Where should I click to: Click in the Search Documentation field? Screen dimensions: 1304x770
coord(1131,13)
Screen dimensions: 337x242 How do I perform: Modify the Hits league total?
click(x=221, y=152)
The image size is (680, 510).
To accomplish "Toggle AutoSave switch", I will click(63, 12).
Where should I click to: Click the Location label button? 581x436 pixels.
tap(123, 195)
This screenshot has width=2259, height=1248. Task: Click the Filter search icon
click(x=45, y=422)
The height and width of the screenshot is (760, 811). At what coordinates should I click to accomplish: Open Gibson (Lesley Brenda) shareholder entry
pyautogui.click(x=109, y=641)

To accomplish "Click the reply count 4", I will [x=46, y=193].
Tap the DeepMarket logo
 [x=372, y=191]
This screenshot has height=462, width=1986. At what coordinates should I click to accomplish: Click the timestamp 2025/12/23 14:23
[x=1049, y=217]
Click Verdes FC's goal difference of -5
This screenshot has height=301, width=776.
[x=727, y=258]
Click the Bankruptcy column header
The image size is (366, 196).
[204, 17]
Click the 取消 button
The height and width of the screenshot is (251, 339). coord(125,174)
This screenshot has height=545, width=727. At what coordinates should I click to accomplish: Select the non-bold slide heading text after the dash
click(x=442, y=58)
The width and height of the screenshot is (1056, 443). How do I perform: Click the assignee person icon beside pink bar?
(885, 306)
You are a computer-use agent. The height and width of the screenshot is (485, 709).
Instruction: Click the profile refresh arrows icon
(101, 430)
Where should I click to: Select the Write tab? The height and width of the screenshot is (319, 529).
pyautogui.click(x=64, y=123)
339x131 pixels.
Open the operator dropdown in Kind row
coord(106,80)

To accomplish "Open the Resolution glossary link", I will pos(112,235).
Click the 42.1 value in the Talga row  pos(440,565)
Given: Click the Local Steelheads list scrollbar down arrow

┄┄┄┄┄┄┄┄┄┄┄┄┄┄┄┄┄┄┄┄

§ What to produce: Repeat every entry exactly, please.

§ Response to the exercise:
Where should I click to: Click in the Search Documentation field? Screen dimensions: 1304x770
coord(1131,13)
Screen dimensions: 337x242 How do I perform: Modify the Hits league total?
click(x=221, y=152)
The image size is (680, 510).
To accomplish "Toggle AutoSave switch", I will click(63, 12).
Where should I click to: Click the Location label button? 581x436 pixels.
tap(123, 195)
This screenshot has width=2259, height=1248. Task: Click the Filter search icon
click(x=45, y=422)
The height and width of the screenshot is (760, 811). At what coordinates should I click to accomplish: Open Gibson (Lesley Brenda) shareholder entry
pyautogui.click(x=109, y=641)

To accomplish "Click the reply count 4", I will [x=46, y=193].
Tap the DeepMarket logo
 [x=372, y=191]
This screenshot has height=462, width=1986. At what coordinates should I click to accomplish: Click the timestamp 2025/12/23 14:23
[x=1049, y=217]
Click Verdes FC's goal difference of -5
This screenshot has height=301, width=776.
[x=727, y=258]
Click the Bankruptcy column header
The image size is (366, 196).
[204, 17]
Click the 取消 button
The height and width of the screenshot is (251, 339). coord(125,174)
This screenshot has height=545, width=727. At what coordinates should I click to accomplish: Select the non-bold slide heading text after the dash
click(x=442, y=58)
The width and height of the screenshot is (1056, 443). How do I perform: Click the assignee person icon beside pink bar?
(885, 306)
You are a computer-use agent. The height and width of the screenshot is (485, 709).
Instruction: Click the profile refresh arrows icon
(101, 430)
Where should I click to: Select the Write tab? The height and width of the screenshot is (319, 529).
pyautogui.click(x=64, y=123)
339x131 pixels.
Open the operator dropdown in Kind row
coord(106,80)

To accomplish "Open the Resolution glossary link", I will pos(112,235).
Click the 42.1 value in the Talga row  pos(440,565)
Given: Click the Local Steelheads list scrollbar down arrow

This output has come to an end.